Peter Williams
Former L3Harris executive; pleaded guilty to stealing US government zero-days and selling them to Operation Zero, sentenced 87 months.
Last refreshed: 17 April 2026 · Appears in 1 active topic
How did a defence contractor executive sell US government cyber weapons to a Russian exploit broker?
Timeline for Peter Williams
Pleaded guilty on 29 October 2025 to stealing eight-plus zero-day exploits from L3Harris Trenchant and selling them to Operation Zero; sentenced to 87 months on 24 February 2026
Cybersecurity: Threats and Defences: OFAC turns IP law on Operation Zero- Who is Peter Williams and what did he steal from L3Harris?
- Peter Williams was a senior executive at Trenchant, L3Harris's cyber unit. Between 2022 and 2025 he stole at least eight zero-day exploits developed for US government use and sold them to Russian exploit broker Operation Zero.Source: DOJ sentencing documents February 2026
- How long was Peter Williams sentenced for stealing US cyber weapons?
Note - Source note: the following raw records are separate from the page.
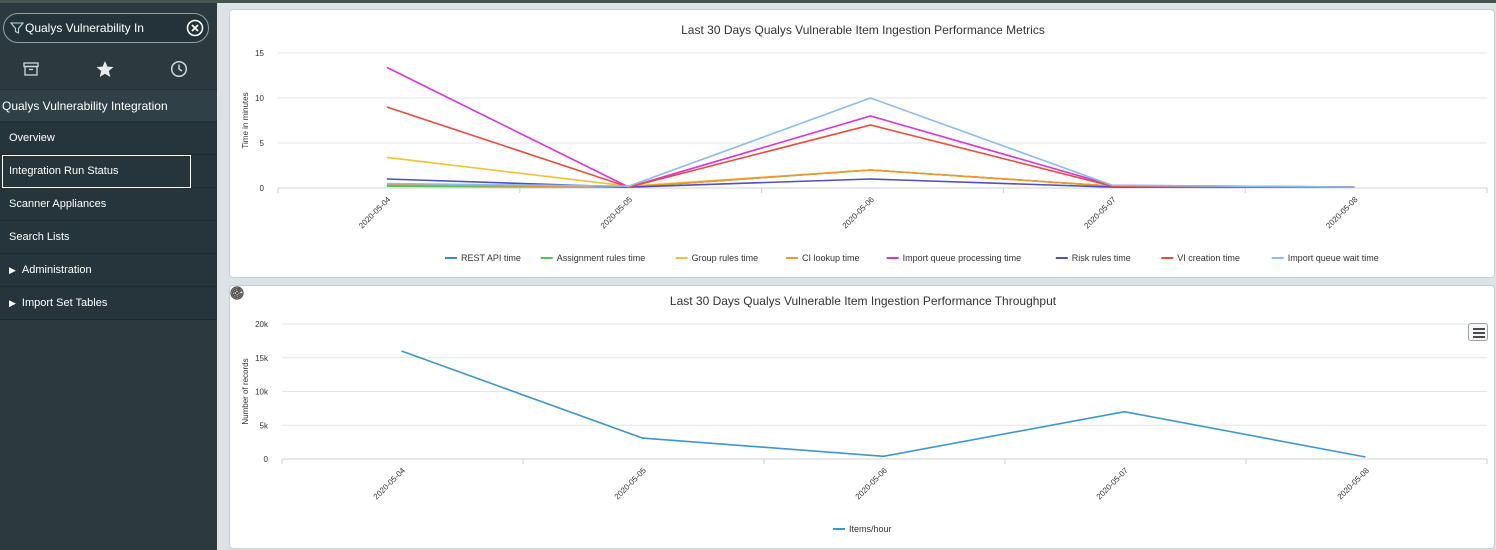 The width and height of the screenshot is (1496, 550). Describe the element at coordinates (1102, 258) in the screenshot. I see `legend-label: Risk rules time` at that location.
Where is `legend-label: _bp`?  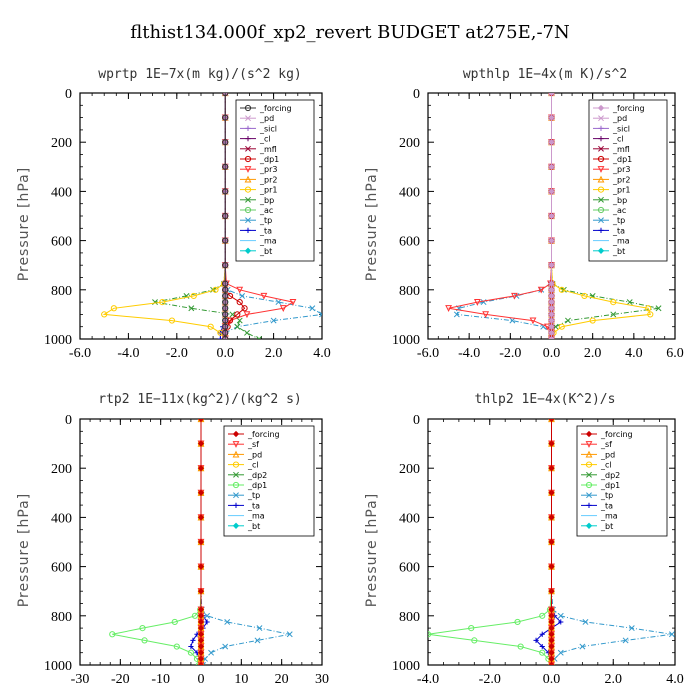
legend-label: _bp is located at coordinates (620, 200).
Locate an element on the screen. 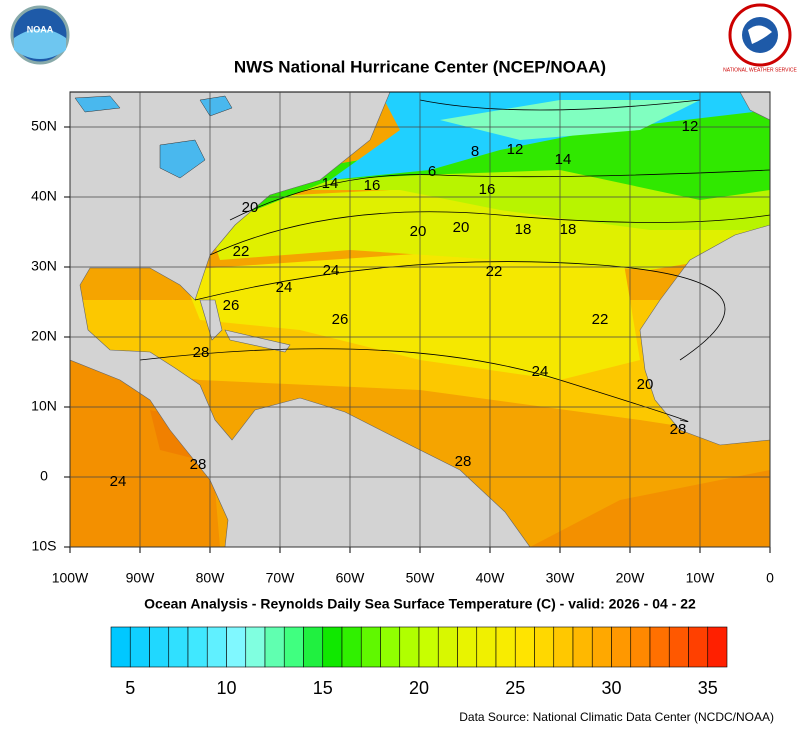 The height and width of the screenshot is (742, 800). x-tick-label: 20W is located at coordinates (631, 578).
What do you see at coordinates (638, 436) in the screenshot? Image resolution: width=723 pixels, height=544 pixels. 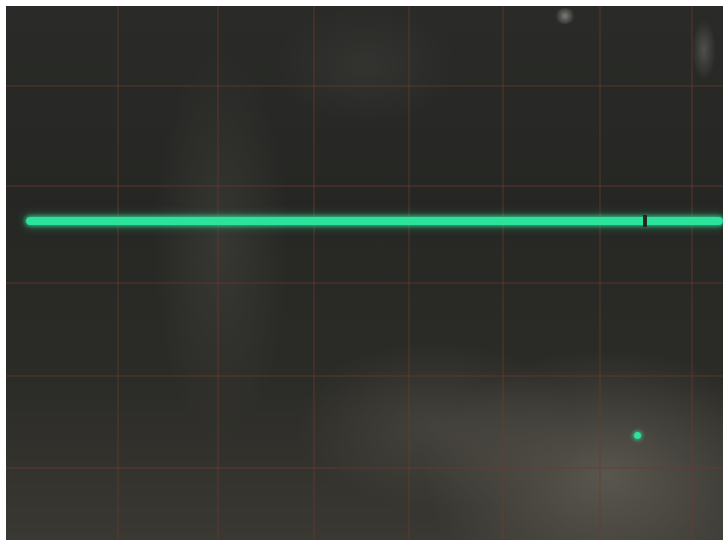 I see `beam-spot` at bounding box center [638, 436].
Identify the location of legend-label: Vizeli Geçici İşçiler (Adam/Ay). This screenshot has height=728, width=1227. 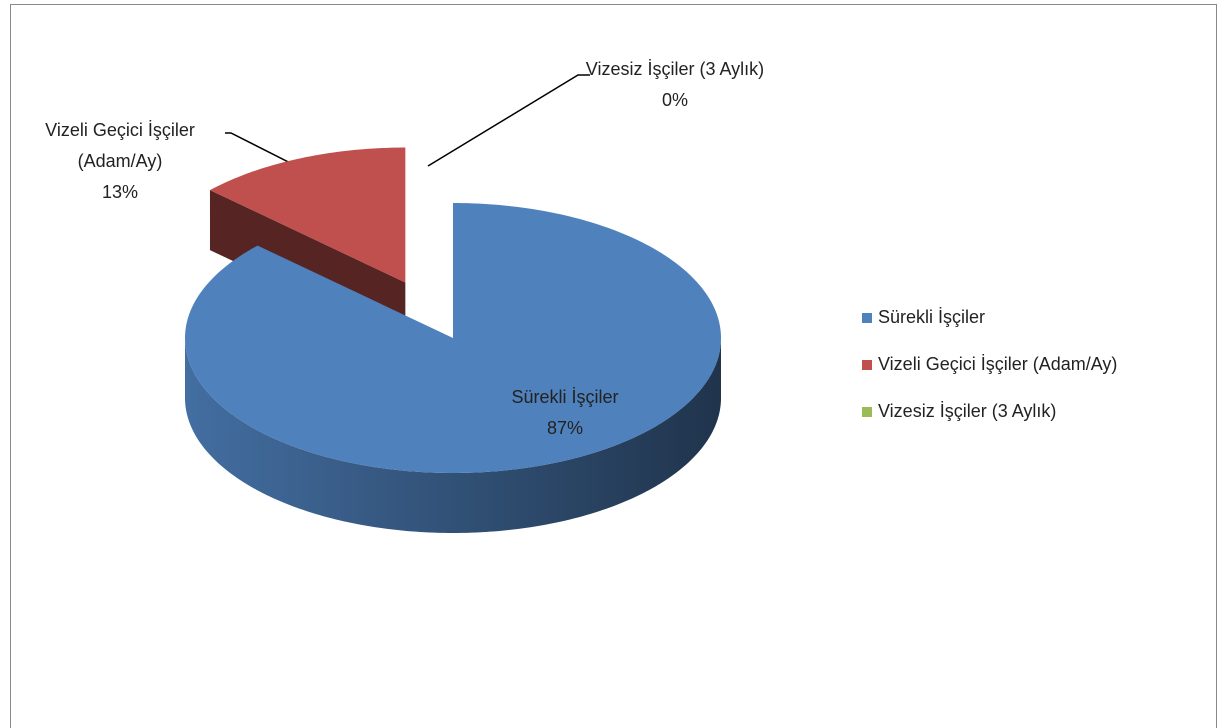
(998, 364).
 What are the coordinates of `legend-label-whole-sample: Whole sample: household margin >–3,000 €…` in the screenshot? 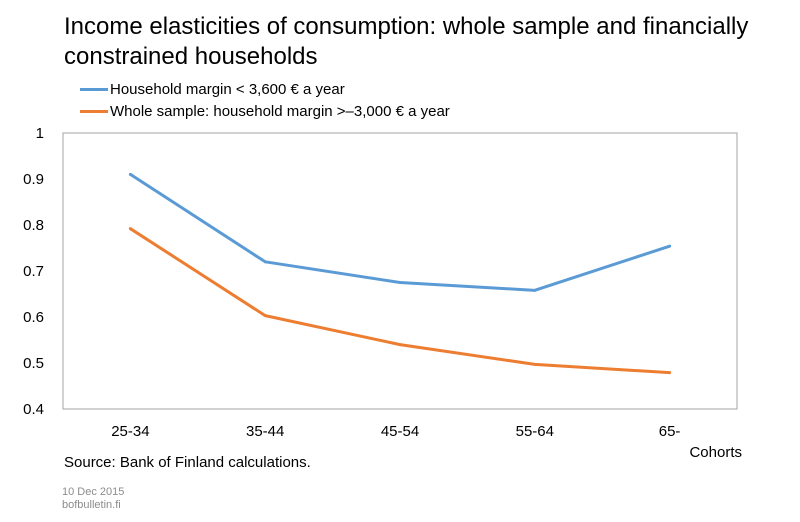 It's located at (280, 111).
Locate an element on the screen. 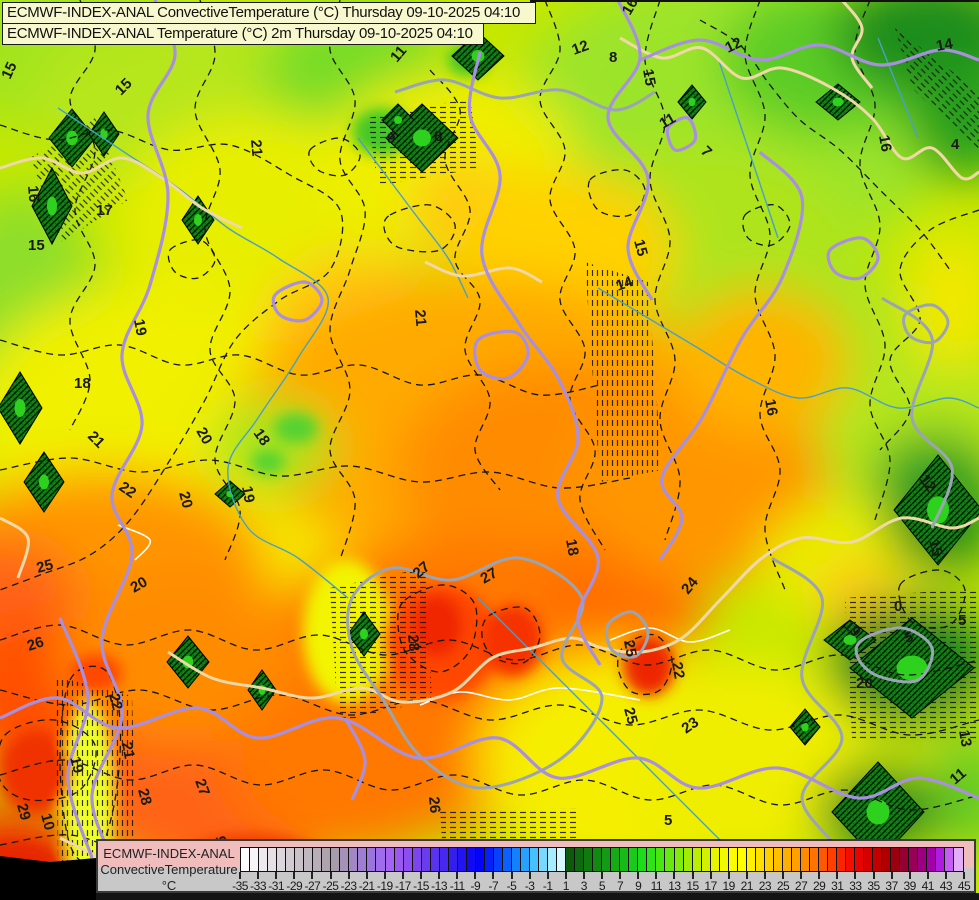 Image resolution: width=979 pixels, height=900 pixels. tick-label: 39 is located at coordinates (910, 886).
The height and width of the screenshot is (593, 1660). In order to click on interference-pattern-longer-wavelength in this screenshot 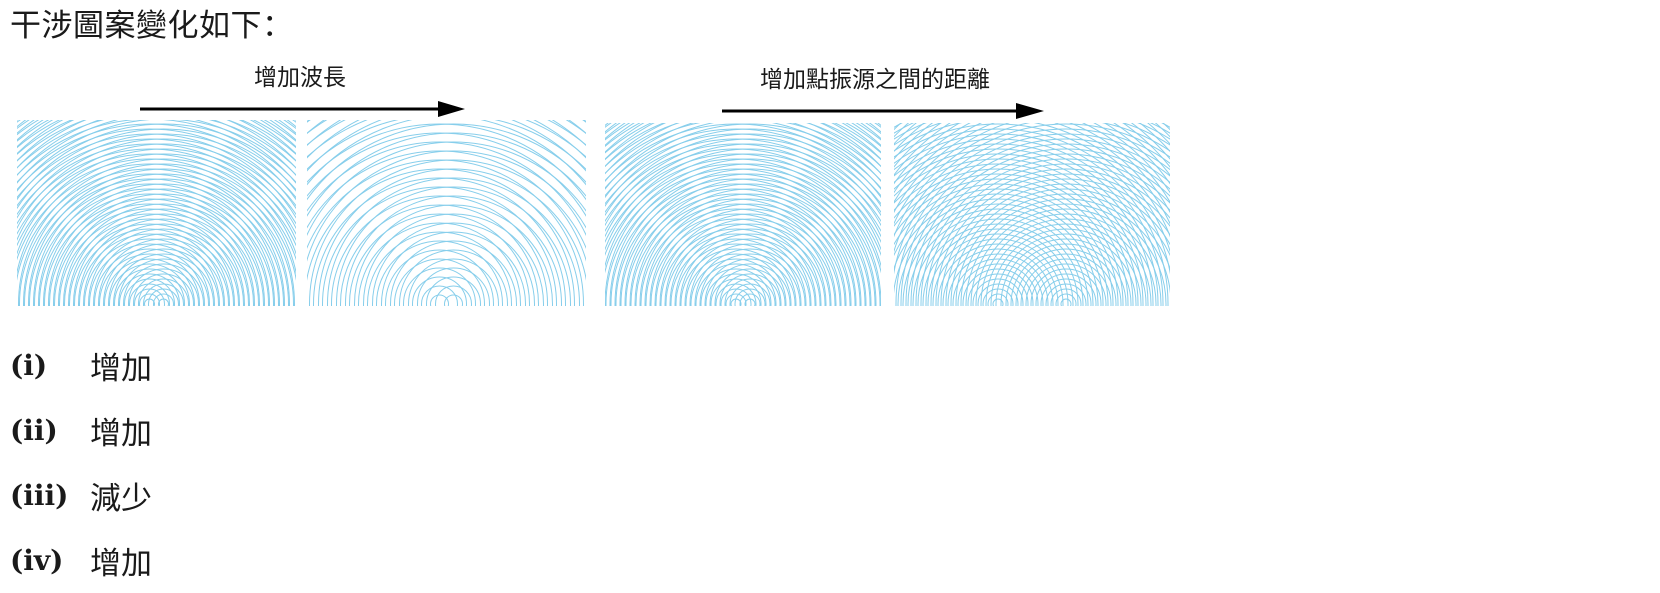, I will do `click(446, 213)`.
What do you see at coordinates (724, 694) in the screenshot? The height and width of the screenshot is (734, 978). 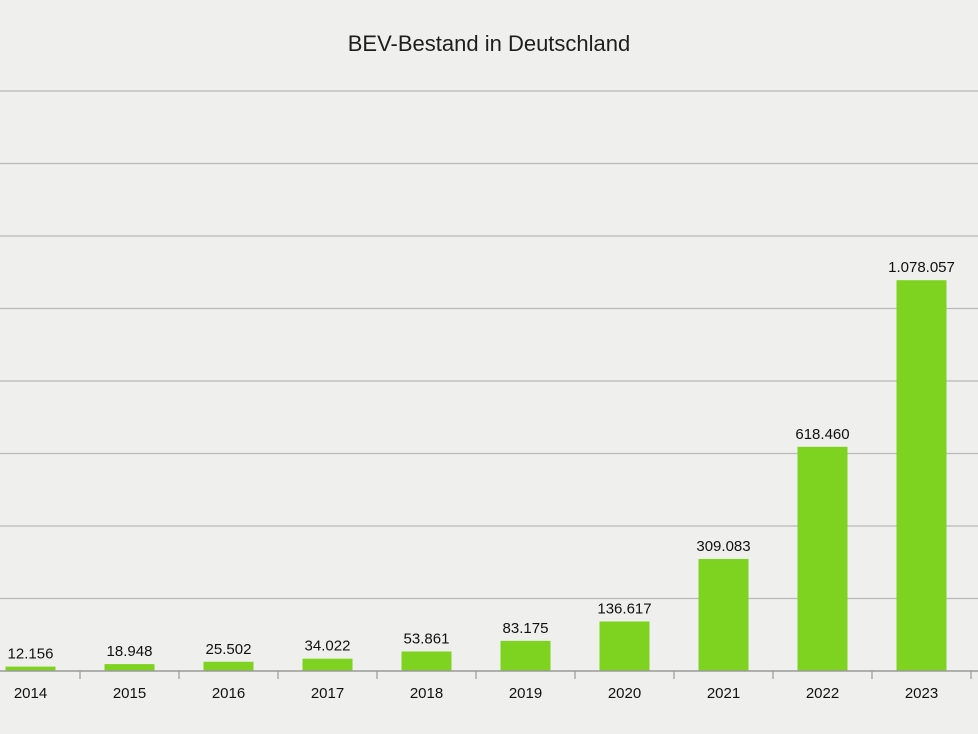 I see `x-tick-label: 2021` at bounding box center [724, 694].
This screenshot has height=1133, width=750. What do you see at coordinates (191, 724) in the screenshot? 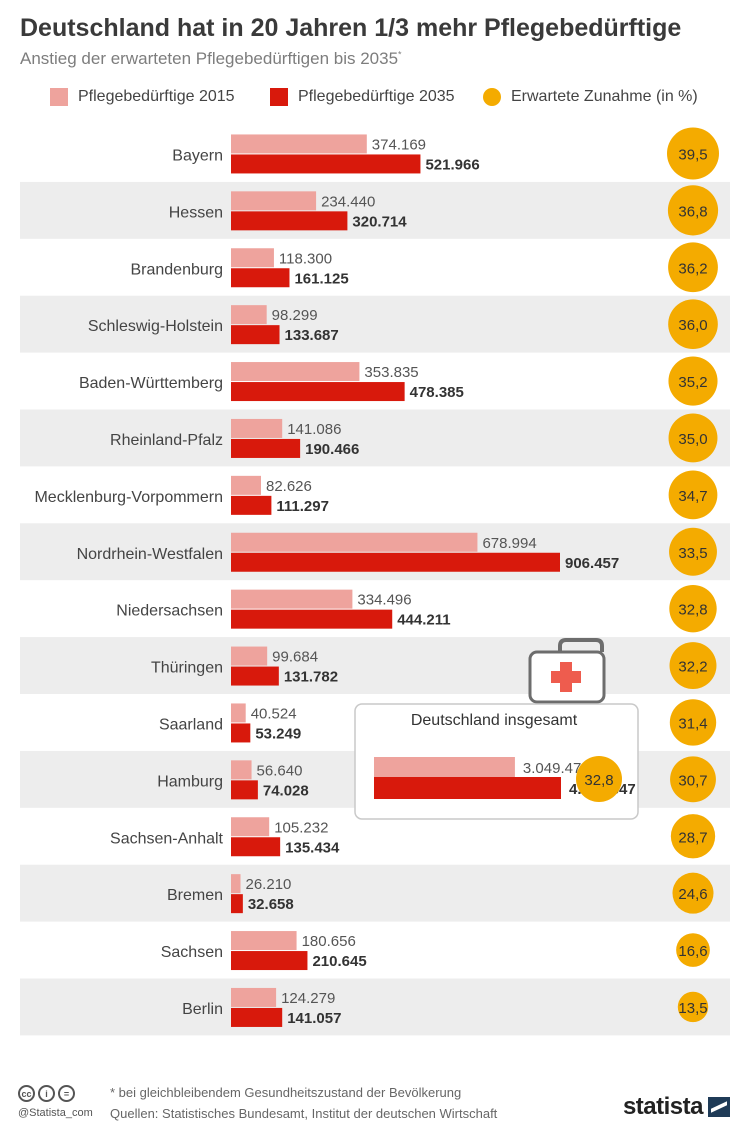
I see `category-label: Saarland` at bounding box center [191, 724].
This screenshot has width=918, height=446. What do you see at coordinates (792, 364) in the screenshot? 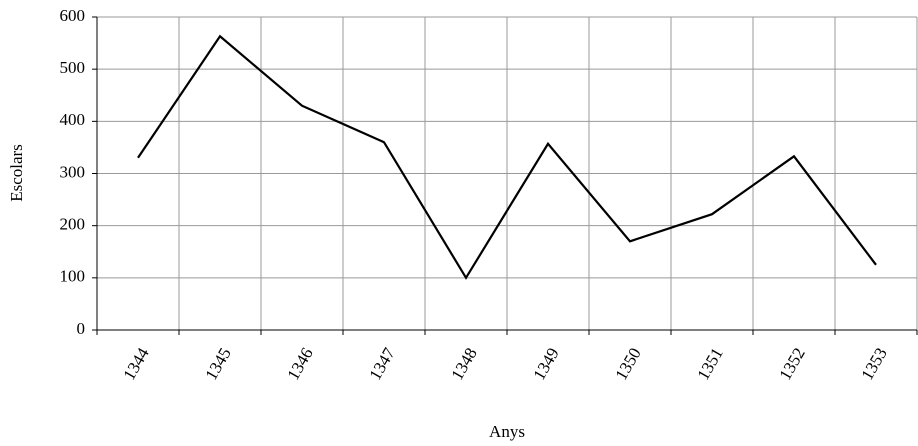
I see `x-tick-label: 1352` at bounding box center [792, 364].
- Peter Williams was sentenced to 87 months (7 years, 3 months) on 24 February 2026 after pleading guilty on 29 October 2025.Source: DOJ February 2026
Background
Peter Williams, a 39-year-old Australian national, was a senior executive at Trenchant, the cyber operations unit of US defence contractor L3Harris. Between 2022 and 2025 he stole at least eight zero-day exploits developed exclusively for US government use and sold them to Operation Zero, the Russian exploit brokerage operated by Sergey Zelenyuk. Williams pleaded guilty on 29 October 2025 and was sentenced to 87 months (7 years, 3 months) by a federal court on 24 February 2026.
The conviction established the criminal predicate for the subsequent OFAC sanction against Zelenyuk and Matrix LLC. Williams had access to the exploits in his executive role at Trenchant, a unit that developed offensive cyber tools exclusively under US government contracts. His case is the most significant documented insider-theft of US government cyber capability since the 2017 Reality Winner NSA data case, in terms of the technical value of the materials transferred.
The sentencing at 87 months, above the federal sentencing guideline range, reflects the severity the DOJ attached to the transfer of government cyber capabilities to a Russian-government-aligned broker. The case also anchors the OFAC PAIPA action: the civil sanction targets the broker network that Williams supplied, making the insider prosecution and the Treasury designation two parts of a single enforcement action against the exploit-broker supply chain.